On Thursday, 3 March, 11 people were killed in Metekel Zone, in the Benishangul-Gumuz region of Ethiopia. The Ethiopian Human Rights Commission (EHRC) reported that security forces wearing federal government fatigues and members of ethnic and/or regional militias carried out the killings. According to the EHRC, the perpetrators shot dead eight ethnic Tigrayans and two ethnic Gumuz men, accusing them of orchestrating an attack on a civilian convoy a day prior that resulted in the deaths of at least 53 people. Another ethnic Tigrayan man was found by security forces and burned alive. A video of the incident prompted the Ethiopian government to respond, vowing an investigation. Ethnic profiling of Tigrayans has notably increased across the country following the outbreak of war in the Tigray region in November 2020.
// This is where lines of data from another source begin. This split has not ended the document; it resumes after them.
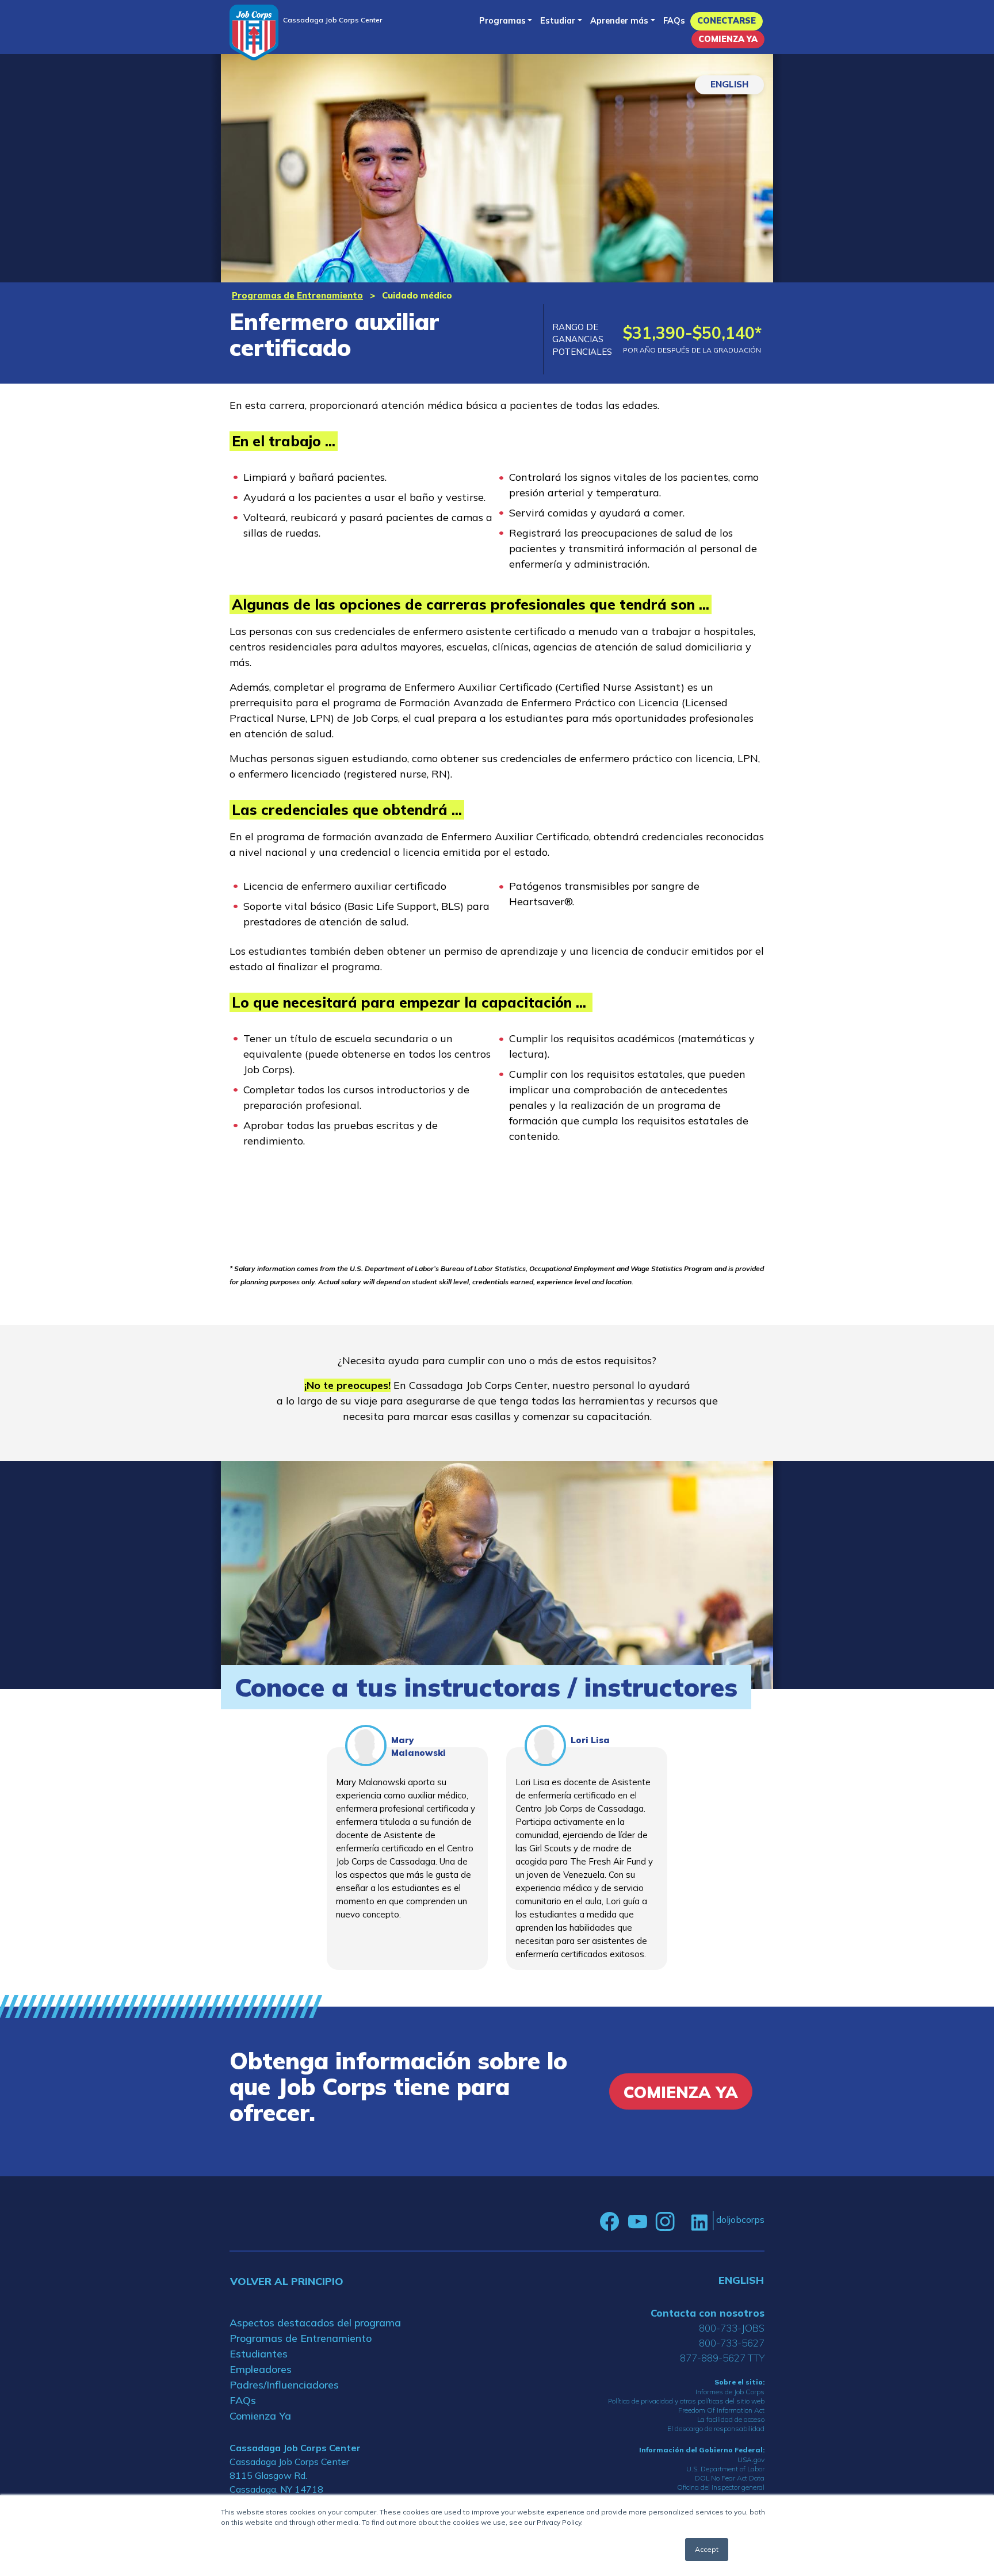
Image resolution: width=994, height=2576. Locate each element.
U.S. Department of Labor (725, 2468)
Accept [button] (706, 2549)
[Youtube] (637, 2222)
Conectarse (726, 21)
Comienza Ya (728, 39)
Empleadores (261, 2369)
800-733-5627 (731, 2343)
Inter-communal tensions and ethnically-motivated attacks have been rising throughout Ethiopia since 2018, particularly in Metekel Zone. Cycles of ethnic violence in Metekel Zone have resulted in at least 1,000 fatalities since 2018, according to the Armed Conflict Location and Event Data Project. Unnamed armed groups typically perpetrate the attacks, however, local ethnic Gumuz militias and other ethnic militias have at times been responsible. Ethnic Amhara and Agew civilians are frequently targeted, as well as indigenous Shinasha people. Responding to the recurrent violence, the federal government declared a state of emergency in Metekel Zone on 23 January and took over security in the area. Since then, federal security forces have been accused of killing ethnic Gumuz civilians.
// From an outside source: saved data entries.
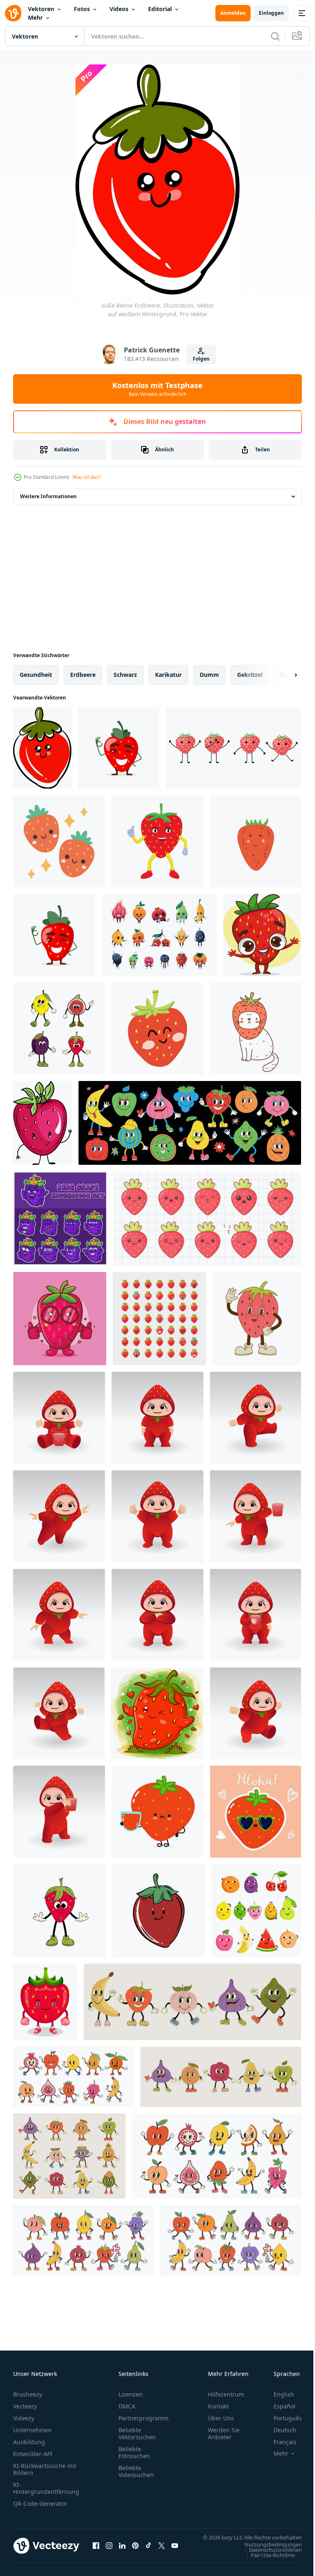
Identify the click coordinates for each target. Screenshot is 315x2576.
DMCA (127, 2406)
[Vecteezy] (13, 13)
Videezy (23, 2418)
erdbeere (83, 674)
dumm (209, 674)
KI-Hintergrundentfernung (46, 2488)
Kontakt (218, 2406)
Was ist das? (86, 477)
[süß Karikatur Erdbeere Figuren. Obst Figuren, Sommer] (59, 841)
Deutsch (278, 2430)
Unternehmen (32, 2430)
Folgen (201, 358)
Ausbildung (29, 2442)
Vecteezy (25, 2406)
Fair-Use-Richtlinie (267, 2563)
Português (281, 2418)
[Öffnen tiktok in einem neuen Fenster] (148, 2549)
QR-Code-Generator (40, 2503)
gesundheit (36, 674)
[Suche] (275, 36)
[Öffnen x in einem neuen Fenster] (161, 2549)
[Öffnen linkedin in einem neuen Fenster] (122, 2549)
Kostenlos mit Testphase (157, 389)
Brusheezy (27, 2394)
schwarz (125, 674)
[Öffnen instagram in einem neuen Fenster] (109, 2549)
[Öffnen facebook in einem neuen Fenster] (96, 2549)
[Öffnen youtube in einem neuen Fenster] (174, 2549)
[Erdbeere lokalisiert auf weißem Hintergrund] (42, 1123)
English (277, 2394)
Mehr (35, 17)
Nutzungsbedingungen (267, 2552)
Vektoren (41, 9)
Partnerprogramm (144, 2418)
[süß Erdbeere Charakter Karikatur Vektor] (262, 935)
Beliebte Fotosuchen (134, 2452)
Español (278, 2406)
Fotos (82, 9)
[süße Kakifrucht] (255, 841)
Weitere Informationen (48, 496)
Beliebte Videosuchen (136, 2471)
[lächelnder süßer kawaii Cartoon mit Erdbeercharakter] (157, 1713)
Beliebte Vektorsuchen (137, 2433)
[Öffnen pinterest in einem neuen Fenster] (135, 2549)
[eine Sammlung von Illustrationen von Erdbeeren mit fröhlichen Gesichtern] (233, 748)
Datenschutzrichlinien (269, 2557)
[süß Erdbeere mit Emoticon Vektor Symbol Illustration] (159, 1318)
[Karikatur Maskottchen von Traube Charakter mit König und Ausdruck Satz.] (60, 1218)
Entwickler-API (32, 2454)
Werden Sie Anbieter (224, 2433)
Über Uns (221, 2418)
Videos (119, 9)
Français (278, 2442)
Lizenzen (131, 2394)
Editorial (160, 9)
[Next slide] (282, 675)
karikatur (168, 674)
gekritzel (249, 674)
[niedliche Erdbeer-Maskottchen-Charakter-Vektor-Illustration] (45, 2002)
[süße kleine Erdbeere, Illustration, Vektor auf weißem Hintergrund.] (42, 748)
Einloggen (271, 12)
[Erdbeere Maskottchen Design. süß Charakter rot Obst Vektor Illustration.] (157, 841)
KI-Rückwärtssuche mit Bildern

Meanwhile, parties to the conflict in the Afar, Amhara and Tigray regions continue to perpetrate widespread abuses that amount to possible war crimes and crimes against humanity. The Office of the UN High Commissioner for Human Rights (OHCHR) received over 306 reports of rape by Tigrayan forces in the Amhara region between 1 November and 5 December. According to a report released by the EHRC on 11 March, at least 750 people were killed in Amhara and Afar between September and December 2021. OHCHR also documented 300 civilians killed by the federal government’s aerial bombardments in the Tigray region between 28 November and 28 February. Over 5,700 schools and healthcare facilities in Amhara and Afar have been totally or partially destroyed.
Authorities must urgently address the root causes of inter-communal and ethnic conflicts in Metekel Zone and other parts of Ethiopia. A military solution alone will not end inter-ethnic violence. All parties to the conflict in northern Ethiopia must agree to negotiations and find a resolution to prevent further suffering.